[<prev] [next>] [<thread-prev] [day] [month] [year] [list]
Message-ID: <05f17f8b-4cbb-4d17-81f3-ada2ac12ce6b@linux.ibm.com>
Date: Sat, 17 Jan 2026 16:29:26 +0530
From: Hari Bathini <hbathini@...ux.ibm.com>
To: adubey <adubey@...p.linux.ibm.com>
Cc: adubey@...ux.ibm.com, bpf@...r.kernel.org, linuxppc-dev@...ts.ozlabs.org,
linux-kselftest@...r.kernel.org, linux-kernel@...r.kernel.org,
sachinpb@...ux.ibm.com, venkat88@...ux.ibm.com, andrii@...nel.org,
eddyz87@...il.com, mykolal@...com, ast@...nel.org,
daniel@...earbox.net, martin.lau@...ux.dev, song@...nel.org,
yonghong.song@...ux.dev, john.fastabend@...il.com, kpsingh@...nel.org,
sdf@...ichev.me, haoluo@...gle.com, jolsa@...nel.org,
christophe.leroy@...roup.eu, naveen@...nel.org, maddy@...ux.ibm.com,
mpe@...erman.id.au, npiggin@...il.com, memxor@...il.com,
iii@...ux.ibm.com, shuah@...nel.org
Subject: Re: [PATCH v2 1/6] powerpc64/bpf: Move tail_call_cnt to bottom of
stack frame
On 17/01/26 4:11 pm, adubey wrote:
> On 2026-01-17 15:41, Hari Bathini wrote:
>> On 14/01/26 5:14 pm, adubey@...ux.ibm.com wrote:
>>> From: Abhishek Dubey <adubey@...ux.ibm.com>
>>>
>>> In the conventional stack frame, the position of tail_call_cnt
>>> is after the NVR save area (BPF_PPC_STACK_SAVE). Whereas, the
>>> offset of tail_call_cnt in the trampoline frame is after the
>>> stack alignment padding. BPF JIT logic could become complex
>>> when dealing with frame-sensitive offset calculation of
>>> tail_call_cnt.
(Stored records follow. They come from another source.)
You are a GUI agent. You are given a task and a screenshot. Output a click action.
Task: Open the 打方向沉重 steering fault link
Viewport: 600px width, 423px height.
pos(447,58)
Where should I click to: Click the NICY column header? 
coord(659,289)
Having the same offset in both frames is the
>>> desired objective.
>>>
>>> The trampoline frame does not have a BPF_PPC_STACK_SAVE area.
>>> Introducing it leads to under-utilization of extra memory meant
>>> only for the offset alignment of tail_call_cnt.
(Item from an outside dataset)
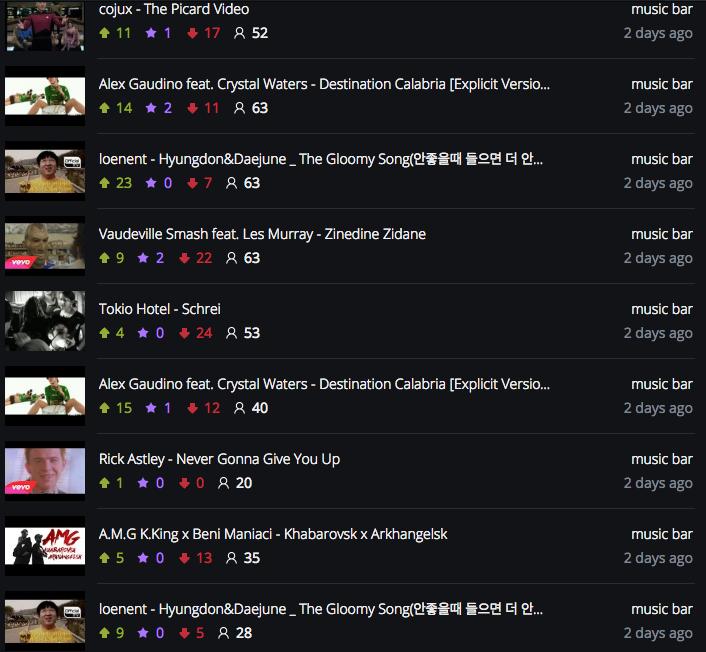Click the upvote arrow on Tokio Hotel - Schrei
>>> Another challenge is the variable alignment padding sitting at
>>> the bottom of the trampoline frame, which requires additional
>>> handling to compute tail_call_cnt offset.
>>>
>>> This patch addresses the above issues by moving tail_call_cnt
>>> to the bottom of the stack frame at offset 0 for both types
>>> of frames. This saves additional bytes required by BPF_PPC_STACK_SAVE
>>> in trampoline frame, and a common offset computation for
>>> tail_call_cnt serves both frames.
>>>
>>> The changes in this patch are required by the third patch in the
>>> series, where the 'reference to tail_call_info' of the main frame
>>> is copied into the trampoline frame from the previous frame.
>>>
>>> Signed-off-by: Abhishek Dubey <adubey@...ux.ibm.com>
>>> ---
>>> arch/powerpc/net/bpf_jit.h | 4 ++++
>>> arch/powerpc/net/bpf_jit_comp64.c | 31 ++++++++++++++++++++-----------
>>> 2 files changed, 24 insertions(+), 11 deletions(-)
>>>
>>> diff --git a/arch/powerpc/net/bpf_jit.h b/arch/powerpc/net/bpf_jit.h
>>> index 8334cd667bba..45d419c0ee73 100644
>>> --- a/arch/powerpc/net/bpf_jit.h
>>> +++ b/arch/powerpc/net/bpf_jit.h
>>> @@ -72,6 +72,10 @@
>>> } } while (0)
>>> #ifdef CONFIG_PPC64
>>> +
>>> +/* for tailcall counter */
>>> +#define BPF_PPC_TAILCALL 8
>>> +
>>> /* If dummy pass (!image), account for maximum possible
>>> instructions */
>>> #define PPC_LI64(d, i) do { \
>>> if (!image) \
>>> diff --git a/arch/powerpc/net/bpf_jit_comp64.c b/arch/powerpc/net/
>>> bpf_jit_comp64.c
>>> index 1fe37128c876..39061cd742c1 100644
>>> --- a/arch/powerpc/net/bpf_jit_comp64.c
>>> +++ b/arch/powerpc/net/bpf_jit_comp64.c
>>> @@ -20,13 +20,15 @@
>>> #include "bpf_jit.h"
>>> /*
>>> - * Stack layout:
>>> + * Stack layout 1:
>>> + * Layout when setting up our own stack frame.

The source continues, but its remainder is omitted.